[Data records]
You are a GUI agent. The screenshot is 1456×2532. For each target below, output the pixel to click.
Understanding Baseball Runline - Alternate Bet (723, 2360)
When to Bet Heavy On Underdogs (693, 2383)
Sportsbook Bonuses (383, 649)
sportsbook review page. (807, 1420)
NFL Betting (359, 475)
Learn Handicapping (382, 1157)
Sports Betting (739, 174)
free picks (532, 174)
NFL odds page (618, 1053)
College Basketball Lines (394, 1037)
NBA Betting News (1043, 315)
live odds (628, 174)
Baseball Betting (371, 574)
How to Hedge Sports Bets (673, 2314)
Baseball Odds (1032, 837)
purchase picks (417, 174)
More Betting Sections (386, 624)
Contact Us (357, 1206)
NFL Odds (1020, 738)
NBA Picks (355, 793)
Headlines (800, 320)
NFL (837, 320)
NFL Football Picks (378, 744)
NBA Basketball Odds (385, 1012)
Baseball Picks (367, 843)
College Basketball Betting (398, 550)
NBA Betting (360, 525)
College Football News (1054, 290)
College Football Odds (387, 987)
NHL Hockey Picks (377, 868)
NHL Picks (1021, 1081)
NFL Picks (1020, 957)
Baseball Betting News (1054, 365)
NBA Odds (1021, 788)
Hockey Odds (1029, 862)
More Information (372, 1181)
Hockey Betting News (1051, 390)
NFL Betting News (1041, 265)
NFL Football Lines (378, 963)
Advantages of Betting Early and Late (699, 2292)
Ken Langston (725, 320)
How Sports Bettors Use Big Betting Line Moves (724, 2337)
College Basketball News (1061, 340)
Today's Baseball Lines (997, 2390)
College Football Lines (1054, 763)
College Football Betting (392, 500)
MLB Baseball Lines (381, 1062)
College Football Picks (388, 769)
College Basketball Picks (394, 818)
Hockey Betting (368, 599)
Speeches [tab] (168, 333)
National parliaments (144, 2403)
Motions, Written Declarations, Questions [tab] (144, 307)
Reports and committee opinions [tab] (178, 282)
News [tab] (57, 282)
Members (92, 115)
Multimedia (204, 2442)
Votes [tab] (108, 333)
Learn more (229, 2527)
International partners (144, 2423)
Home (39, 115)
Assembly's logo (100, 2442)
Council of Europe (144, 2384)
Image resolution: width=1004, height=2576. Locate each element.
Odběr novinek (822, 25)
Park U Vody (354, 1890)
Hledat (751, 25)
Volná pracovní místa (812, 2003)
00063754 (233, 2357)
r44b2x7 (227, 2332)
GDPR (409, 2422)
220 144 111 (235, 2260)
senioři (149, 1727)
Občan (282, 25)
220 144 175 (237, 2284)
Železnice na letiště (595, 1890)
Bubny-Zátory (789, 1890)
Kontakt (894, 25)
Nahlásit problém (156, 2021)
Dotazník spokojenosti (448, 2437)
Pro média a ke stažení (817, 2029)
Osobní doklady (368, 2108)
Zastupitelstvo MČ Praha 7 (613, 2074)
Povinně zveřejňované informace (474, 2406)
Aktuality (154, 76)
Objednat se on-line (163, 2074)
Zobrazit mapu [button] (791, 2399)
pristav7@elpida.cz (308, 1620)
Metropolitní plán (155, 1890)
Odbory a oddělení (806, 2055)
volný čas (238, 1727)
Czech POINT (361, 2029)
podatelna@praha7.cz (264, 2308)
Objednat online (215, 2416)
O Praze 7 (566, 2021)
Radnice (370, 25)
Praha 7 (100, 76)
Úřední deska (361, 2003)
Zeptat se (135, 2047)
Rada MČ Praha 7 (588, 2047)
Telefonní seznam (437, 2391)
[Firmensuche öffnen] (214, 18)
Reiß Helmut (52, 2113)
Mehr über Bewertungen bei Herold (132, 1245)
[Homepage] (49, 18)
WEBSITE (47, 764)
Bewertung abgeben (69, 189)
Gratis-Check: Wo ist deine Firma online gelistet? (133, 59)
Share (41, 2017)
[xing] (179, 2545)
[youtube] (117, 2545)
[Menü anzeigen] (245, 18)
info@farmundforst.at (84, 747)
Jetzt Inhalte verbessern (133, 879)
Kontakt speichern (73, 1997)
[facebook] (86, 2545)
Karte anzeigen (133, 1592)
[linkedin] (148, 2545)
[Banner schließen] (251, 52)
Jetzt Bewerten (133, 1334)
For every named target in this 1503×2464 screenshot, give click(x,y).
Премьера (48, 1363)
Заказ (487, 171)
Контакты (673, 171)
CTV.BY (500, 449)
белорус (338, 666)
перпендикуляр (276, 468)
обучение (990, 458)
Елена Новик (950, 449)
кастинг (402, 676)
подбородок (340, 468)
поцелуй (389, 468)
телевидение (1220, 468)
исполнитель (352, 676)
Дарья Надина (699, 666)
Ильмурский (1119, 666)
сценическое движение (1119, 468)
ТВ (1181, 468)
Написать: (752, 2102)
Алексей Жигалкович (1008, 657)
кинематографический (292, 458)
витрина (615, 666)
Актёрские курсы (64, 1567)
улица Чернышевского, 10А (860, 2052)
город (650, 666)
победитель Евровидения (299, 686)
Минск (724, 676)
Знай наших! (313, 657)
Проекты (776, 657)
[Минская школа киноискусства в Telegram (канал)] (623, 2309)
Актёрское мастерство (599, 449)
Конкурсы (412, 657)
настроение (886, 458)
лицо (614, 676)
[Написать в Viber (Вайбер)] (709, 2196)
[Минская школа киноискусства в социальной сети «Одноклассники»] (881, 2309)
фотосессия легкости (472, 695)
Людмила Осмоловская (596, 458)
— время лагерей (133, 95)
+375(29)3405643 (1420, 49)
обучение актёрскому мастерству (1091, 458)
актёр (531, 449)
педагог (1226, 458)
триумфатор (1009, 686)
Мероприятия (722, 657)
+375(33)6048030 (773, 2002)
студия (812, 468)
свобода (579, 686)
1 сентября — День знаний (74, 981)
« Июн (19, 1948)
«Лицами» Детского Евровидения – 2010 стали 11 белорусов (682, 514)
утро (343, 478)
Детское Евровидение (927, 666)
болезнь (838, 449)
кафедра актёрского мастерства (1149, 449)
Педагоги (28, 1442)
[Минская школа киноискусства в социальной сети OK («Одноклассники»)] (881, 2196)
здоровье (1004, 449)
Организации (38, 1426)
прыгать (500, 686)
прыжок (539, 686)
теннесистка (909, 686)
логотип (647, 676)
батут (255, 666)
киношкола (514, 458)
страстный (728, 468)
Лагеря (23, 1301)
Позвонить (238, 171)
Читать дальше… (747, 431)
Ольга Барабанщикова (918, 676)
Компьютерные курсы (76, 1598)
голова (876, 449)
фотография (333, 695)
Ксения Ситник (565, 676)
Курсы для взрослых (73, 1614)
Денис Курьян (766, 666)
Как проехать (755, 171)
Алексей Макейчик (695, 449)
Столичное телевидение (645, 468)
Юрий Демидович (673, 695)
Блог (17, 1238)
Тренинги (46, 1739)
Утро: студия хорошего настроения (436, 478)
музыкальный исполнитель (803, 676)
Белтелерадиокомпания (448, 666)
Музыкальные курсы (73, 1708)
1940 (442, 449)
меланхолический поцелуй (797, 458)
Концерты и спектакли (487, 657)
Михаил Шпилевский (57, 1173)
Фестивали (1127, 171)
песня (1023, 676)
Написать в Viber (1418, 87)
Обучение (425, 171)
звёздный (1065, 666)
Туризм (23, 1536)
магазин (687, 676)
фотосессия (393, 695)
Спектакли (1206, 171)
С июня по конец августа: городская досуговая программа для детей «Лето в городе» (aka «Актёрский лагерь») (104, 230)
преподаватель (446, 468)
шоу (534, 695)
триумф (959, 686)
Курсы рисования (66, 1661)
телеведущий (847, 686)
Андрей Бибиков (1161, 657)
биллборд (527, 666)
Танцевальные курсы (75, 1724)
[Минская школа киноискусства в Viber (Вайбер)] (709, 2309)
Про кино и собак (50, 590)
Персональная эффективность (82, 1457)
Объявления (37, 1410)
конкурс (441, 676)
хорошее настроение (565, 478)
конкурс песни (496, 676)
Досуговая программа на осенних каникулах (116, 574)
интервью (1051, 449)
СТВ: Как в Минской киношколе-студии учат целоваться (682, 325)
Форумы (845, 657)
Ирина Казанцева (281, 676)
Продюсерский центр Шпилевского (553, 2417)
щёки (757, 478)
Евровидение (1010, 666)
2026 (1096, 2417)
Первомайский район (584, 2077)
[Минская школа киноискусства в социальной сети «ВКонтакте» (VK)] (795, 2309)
[/Data records]
Try it. Once you have found every line in the listing that holds the string "Viber", copy each of them.

Response below.
[Написать в Viber (Вайбер)] (709, 2196)
Написать в Viber (1418, 87)
[Минская школа киноискусства в Viber (Вайбер)] (709, 2309)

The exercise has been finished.